La llamada tendría como eje principal la situación militar en Ucrania y las opciones de Estados Unidos para reforzar el armamento de Kiev, en un contexto donde Moscú ya advirtió que la transferencia de misiles sería un “nuevo paso de agresión” y un riesgo directo para su seguridad nacional.

La tensión por los Tomahawk
El gobierno ruso, a través del portavoz del Kremlin, Dmitri Peskov, advirtió que Ucrania no podría operar misiles Tomahawk sin soporte logístico y de inteligencia de aliados occidentales, y que los recientes ataques ucranianos a infraestructuras estratégicas rusas habrían requerido participación directa de servicios secretos extranjeros, incluyendo al Reino Unido.
Por su parte, Trump ha planteado que la entrega de esta tecnología avanzada podría servir como ultimátum a Putin, iniciar negociaciones de paz o enfrentar el envío de misiles a Ucrania. “Todo el tiempo figura el tema Tomahawk”, resumió Peskov.

El consejero presidencial ucraniano, Mijailo Podoliak, destacó en X la importancia de aumentar la capacidad de ataque de largo alcance: “Menos palabras y más capacidad de ataque de larga distancia.
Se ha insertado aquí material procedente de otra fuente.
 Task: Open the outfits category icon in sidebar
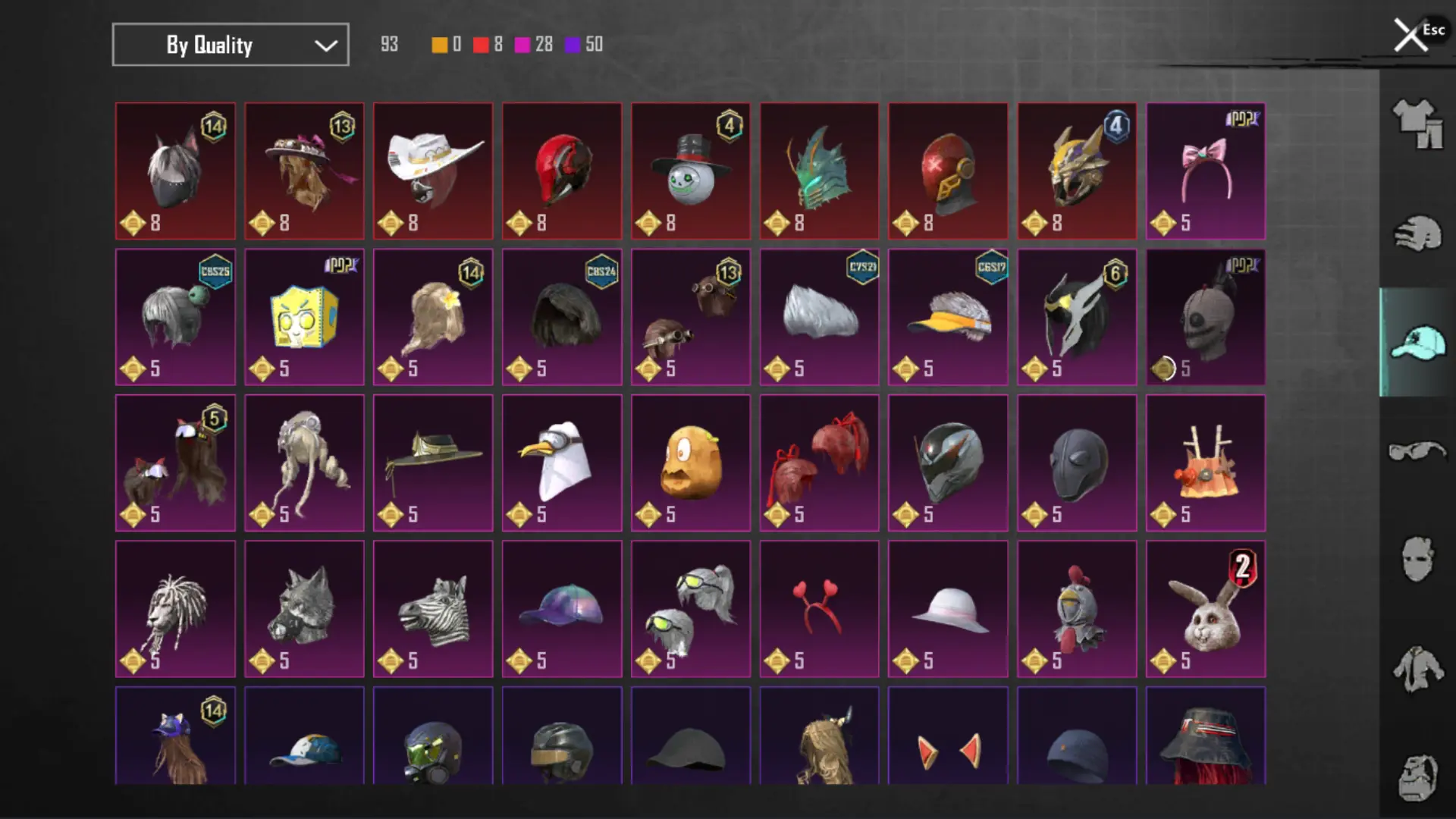(1417, 124)
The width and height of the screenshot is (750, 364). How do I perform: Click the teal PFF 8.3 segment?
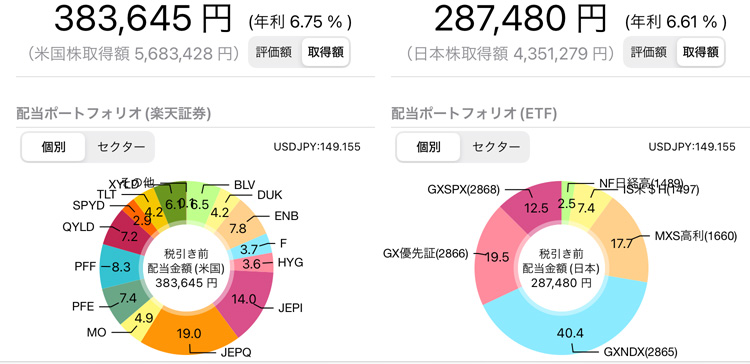(118, 267)
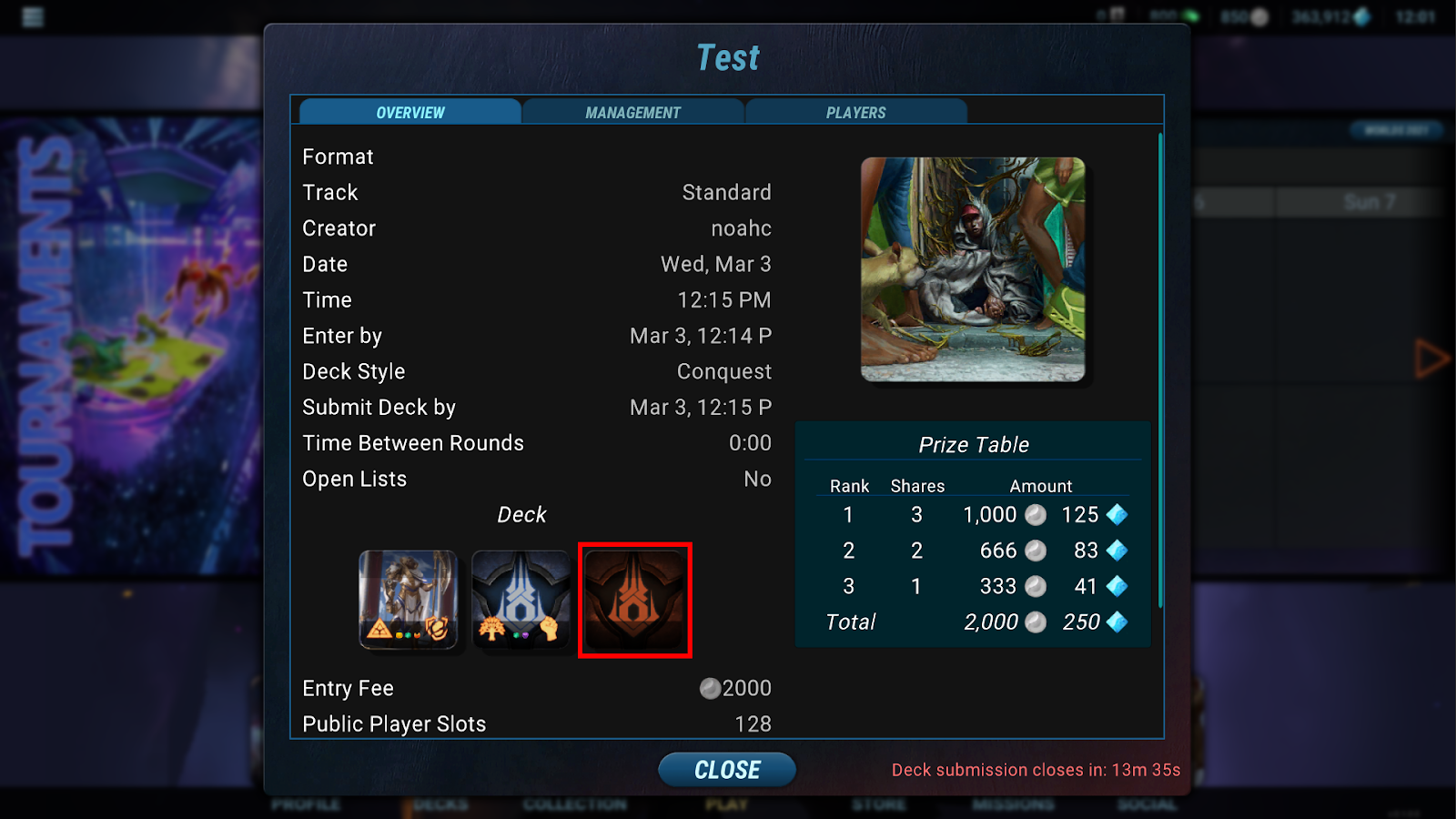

Después de que Rusia saboteara el proceso diplomático iniciado por Trump, la Casa Blanca busca una nueva vía hacia la paz”.

Zelensky busca fortalecer la presión sobre Moscú
La visita de Zelensky a Washington tiene como objetivo principal reforzar la asistencia militar estadounidense a Ucrania, incluyendo armas de largo alcance que eleven el costo de la guerra para Rusia y presionen al Kremlin a sentarse a negociar. Además, se prevé discutir nuevas sanciones a Moscú y revisar el nivel de apoyo financiero y logístico de EE. UU. a Kiev.
Hasta ahora, los intentos de alto el fuego han fracasado, y Rusia mantiene demandas sobre territorios ocupados, mientras Kiev rechaza cualquier cesión sin participación directa en la negociación. Trump ha enfatizado en diversas ocasiones que busca poner fin al conflicto, aunque reconoce la complejidad de las negociaciones.

Durante su mandato, Trump ha mostrado inicialmente cercanía con Moscú, pero en los últimos meses ha endurecido su postura frente a Putin. En julio de este año, amenazó con nuevas sanciones si Rusia no detenía su ofensiva en Ucrania y en septiembre, en la Asamblea General de la ONU, afirmó que Ucrania, con apoyo de la UE y la OTAN, estaba en condiciones de recuperar los territorios ocupados.
Trump insistió en que, con tiempo, paciencia y apoyo financiero europeo, la restauración de las fronteras originales de Ucrania es viable, considerando la presión económica que enfrenta Moscú.